TASK REQUIREMENTS:
Find every line in the material below with the string "accomplish" and state how many there are, with no other text.

MATERIAL FOR THE TASK:
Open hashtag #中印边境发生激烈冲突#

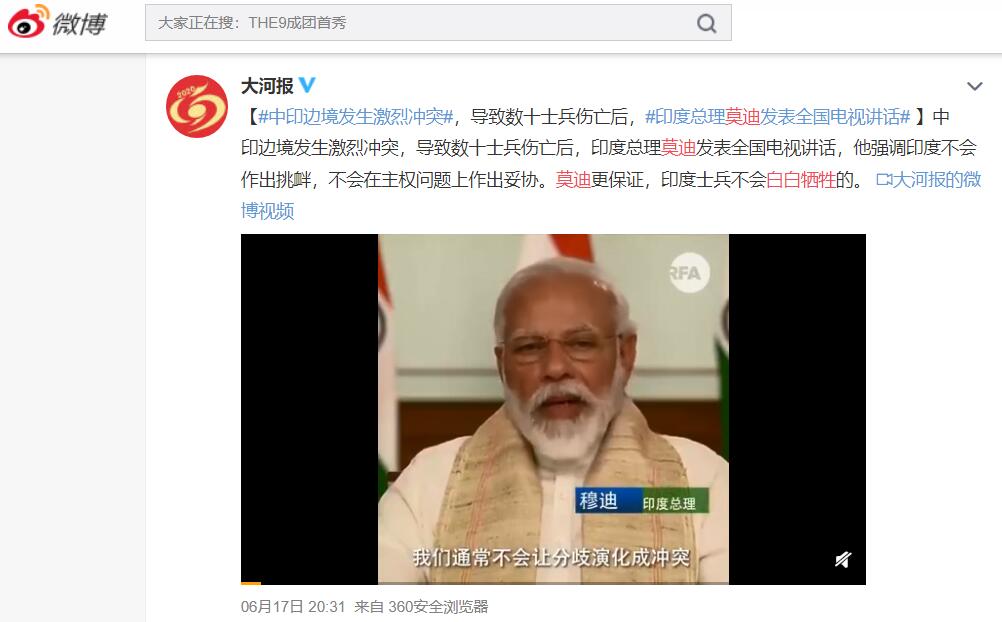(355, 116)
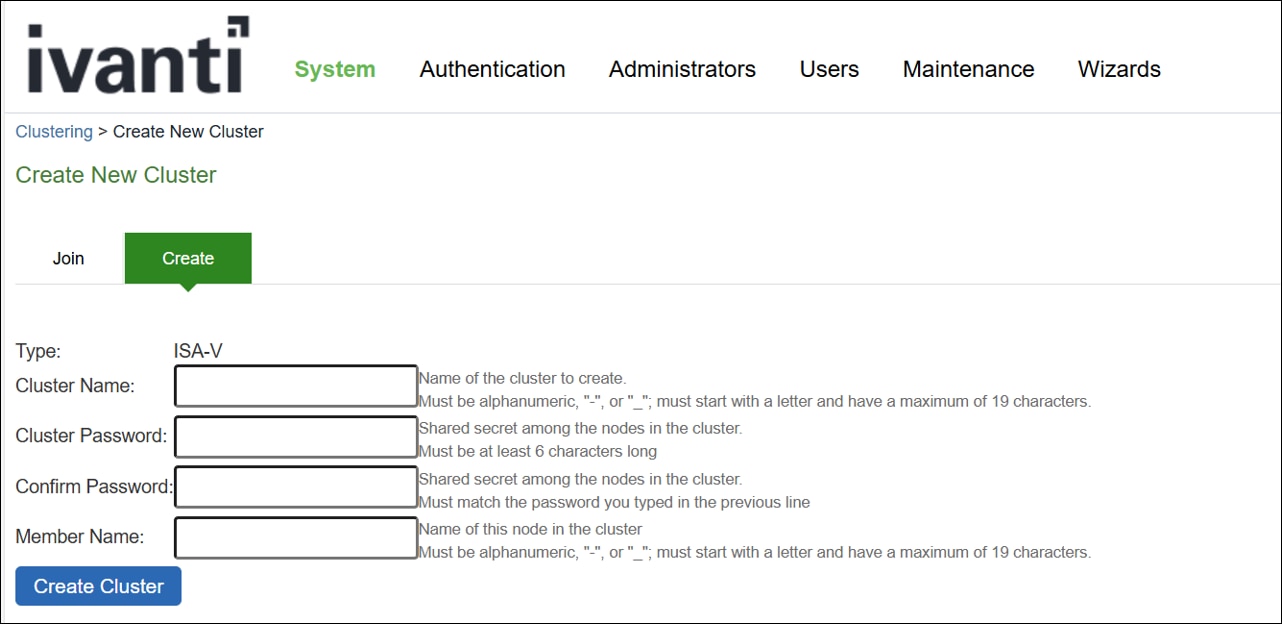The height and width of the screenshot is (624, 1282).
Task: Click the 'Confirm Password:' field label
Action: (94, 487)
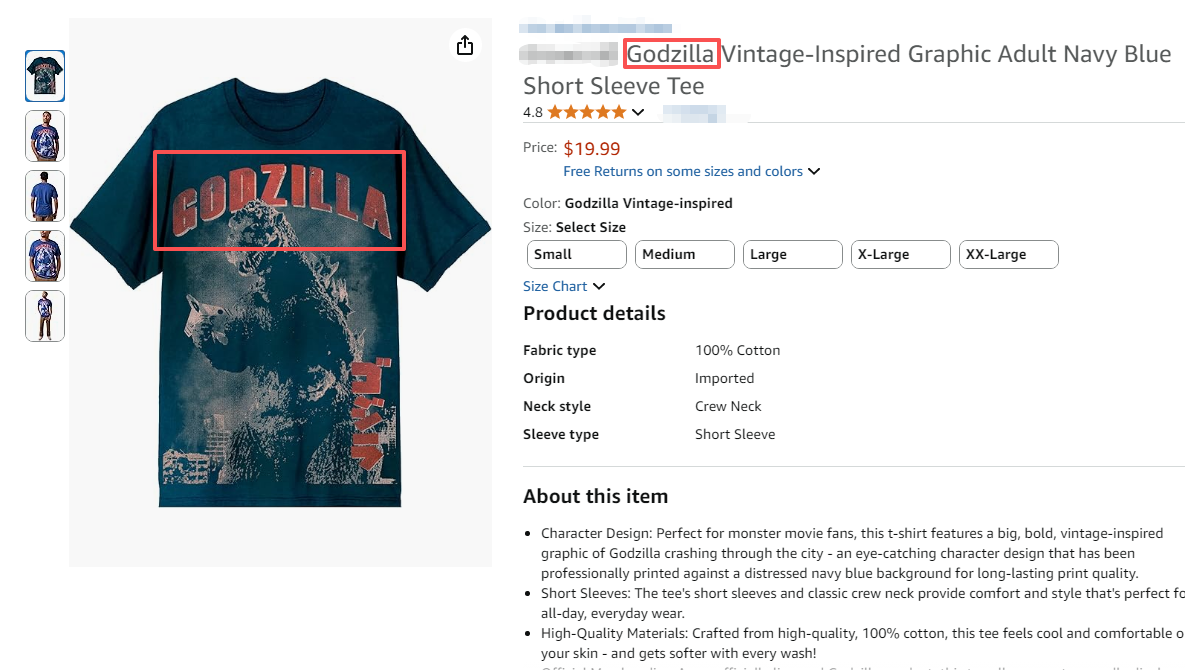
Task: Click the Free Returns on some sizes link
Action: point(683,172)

==

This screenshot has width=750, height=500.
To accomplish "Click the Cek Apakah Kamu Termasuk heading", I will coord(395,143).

...

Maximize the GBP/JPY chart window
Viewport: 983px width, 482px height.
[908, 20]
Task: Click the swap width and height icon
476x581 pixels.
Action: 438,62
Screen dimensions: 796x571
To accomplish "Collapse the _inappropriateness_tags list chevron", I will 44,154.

OUTPUT BELOW:
2